Many towns have accepted the provisions of G.L. c. 48, § 42, commonly referred to as the “strong” fire chief statute, in contrast to the “weak” fire chief statute, G.L. c. 48, § 42A. The strong fire chief appoints officers and firefighters and adopts all rules and regulations for the operation of the fire department without oversight by the Select Board. The Select Boards often execute employment contracts with their fire chiefs, whether strong or weak. In the case of Tetreault v. Board of Selectmen of Lynnfield, a strong fire chief claimed that, notwithstanding the expiration of his term of employment under his contract, he could not be removed without cause and was entitled to a hearing. The Massachusetts Appeals Court ruled otherwise.

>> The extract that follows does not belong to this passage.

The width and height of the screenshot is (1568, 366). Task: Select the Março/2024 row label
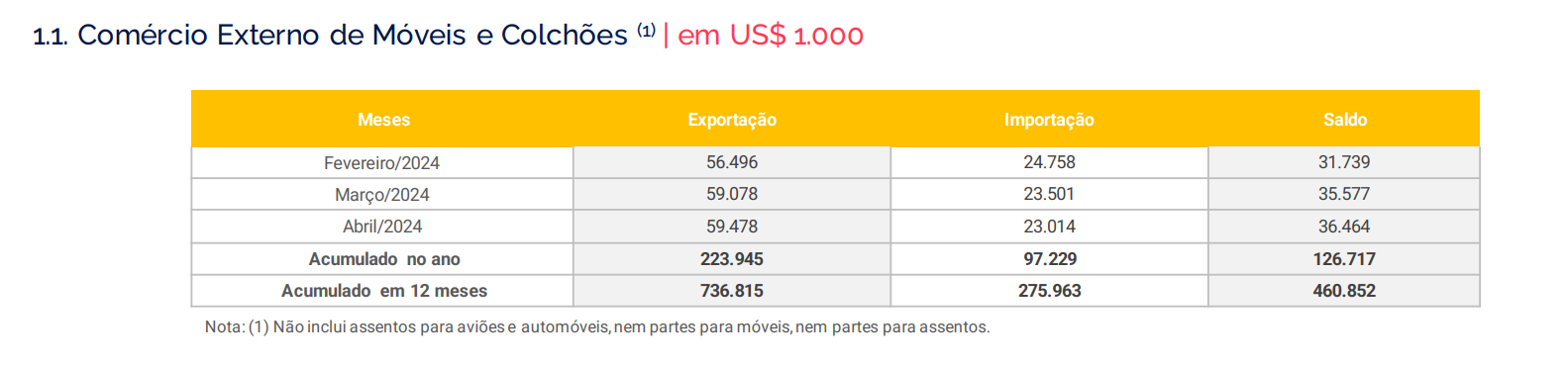381,195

When a fire chief’s term under contract expires, his employment terminates, and no hearing or cause is required.
G.L. c. 48, § 42 provides that the fire chief “may be removed for cause by the selectmen at any time after a hearing.” This is inapposite to G.L. c.48, §42A, which allows the Select Board to remove the fire chief without cause (unless the position is subject to civil service requirements). The Lynnfield Board of Selectmen (the “Board”) appointed Mark Tetreault to the position of fire chief pursuant to an employment contract. The contract provided that he “may be disciplined or discharged only for just cause, upon proper notice and only after a hearing.” The contract also provided that the initial term was through December 31, 2016, at which point the contract would automatically renew for one-year periods “[u]nless either party provide[d] written notice to the other of its intention to renegotiate and/or not to renew this contract no less than six (6) months prior to the end of its initial or any extended terms.” In June 2018, the Board voted not to renew the contract beyond December 31, 2018, and provided him notice consistent with the provisions of the contract but did not give him a reason or a hearing.

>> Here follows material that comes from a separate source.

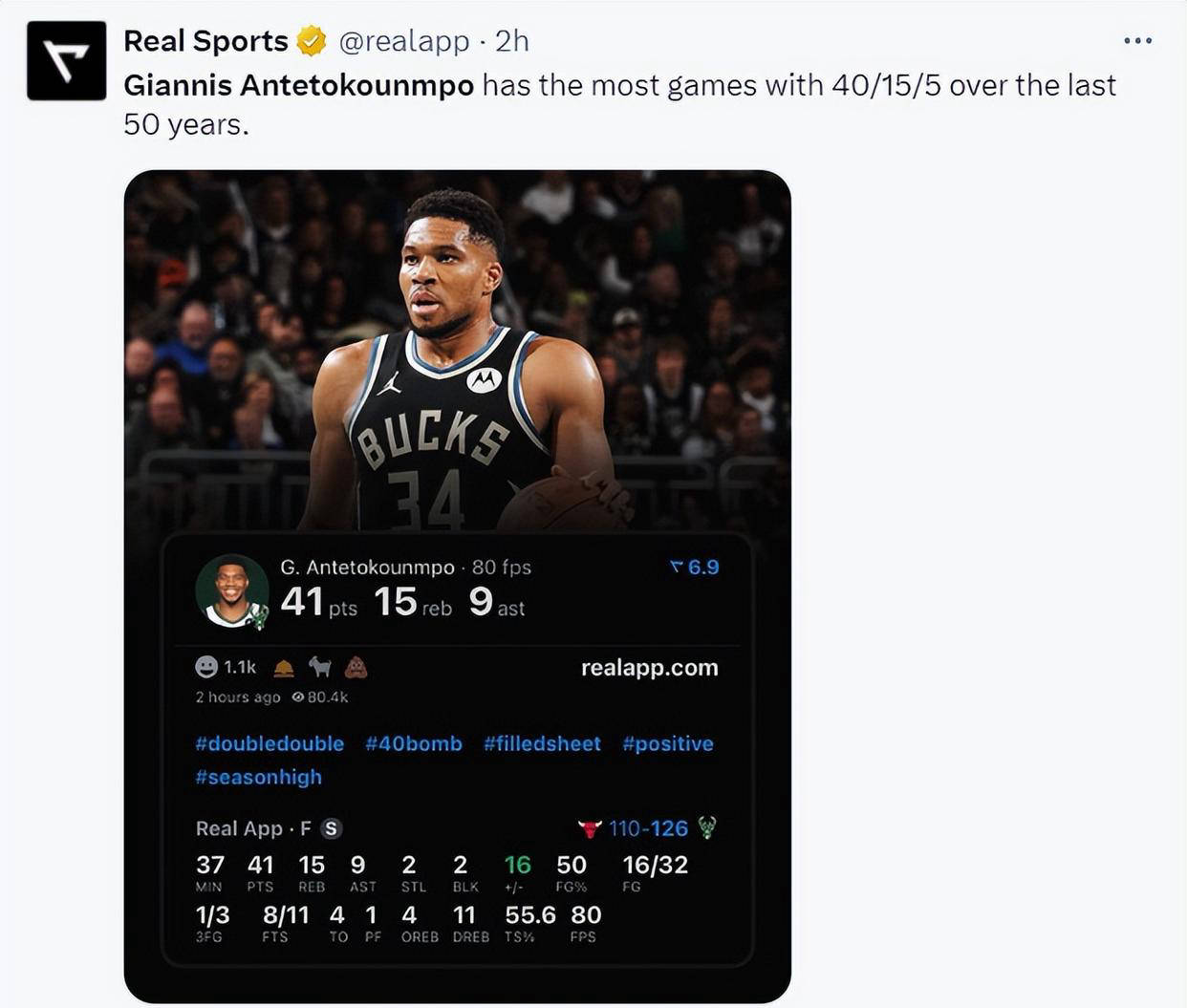Image resolution: width=1187 pixels, height=1008 pixels.
Task: Open the #seasonhigh hashtag
Action: click(258, 777)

The trial court ruled in the chief’s favor, finding that the strong fire chief statute plainly and unambiguously required cause and a hearing before termination. The Appeals Court reversed. It held that the provision of the statute requiring a hearing and cause did not apply because Tetrault was not “removed” from his position. Rather, Tetrault’s contract was simply not renewed per its terms. The term “removed” is not defined in the statute, but the Appeals Court noted that in the employment law context, the word ordinarily means a “forced dismissal or termination.” Here, the contract simply came to a “natural end” under its terms.

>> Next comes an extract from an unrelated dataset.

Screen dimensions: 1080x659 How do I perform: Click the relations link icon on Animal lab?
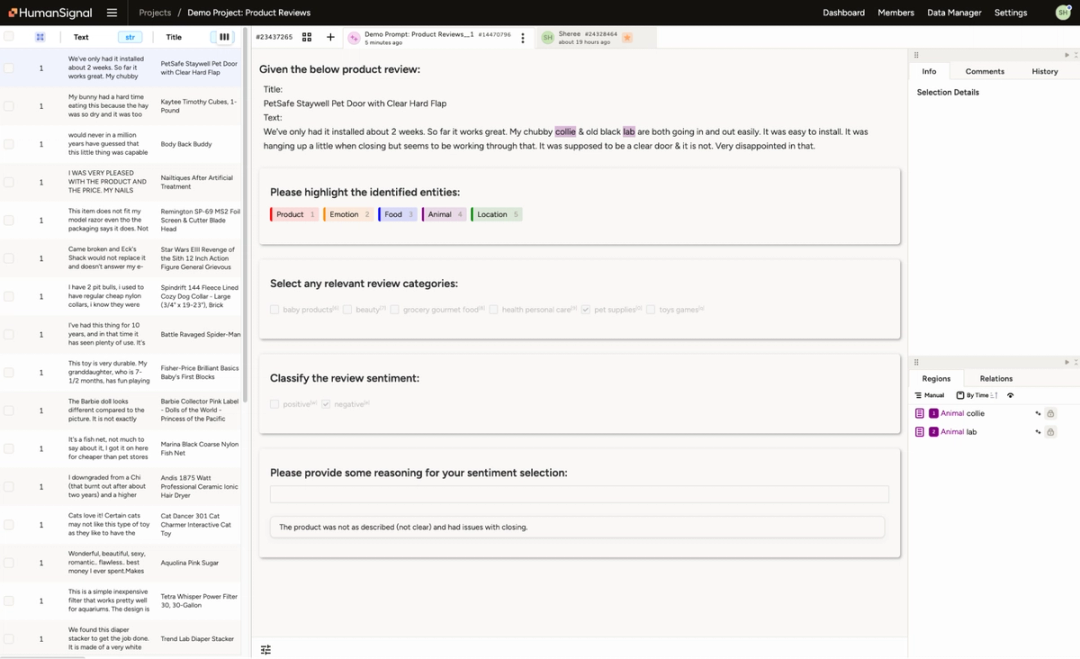click(x=1038, y=431)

The Appeals Court also noted that the word “tenure” or other similar term that would recognize a lifetime appointment is not used in the strong chief statute, and the court was unwilling to add words to the statute that the Legislature did not intend. “A lifetime contract [of employment] is so extraordinary that it takes strong proof to establish one…[and] particularly explicit expressions of intent are required to bind an employer to an employment contract of extraordinary duration.” (citations omitted). Finally, the tenure act, G.L. c. 41, § 127, permits incumbents of most municipal appointive office including fire chiefs to apply for tenure after at least five consecutive years of service. The application is subject to approval by the board of selectmen and town meeting. None of the conditions precedent for tenure occurred in this instance.
This decision clarifies a misconception that a strong fire chief is appointed for a lifetime tenure, subject only to removal by a hearing for cause. When there is an employment contract associated with such an appointment, the expiration or non-renewal of the contract by its terms ends the employment relationship and no cause or hearing is required.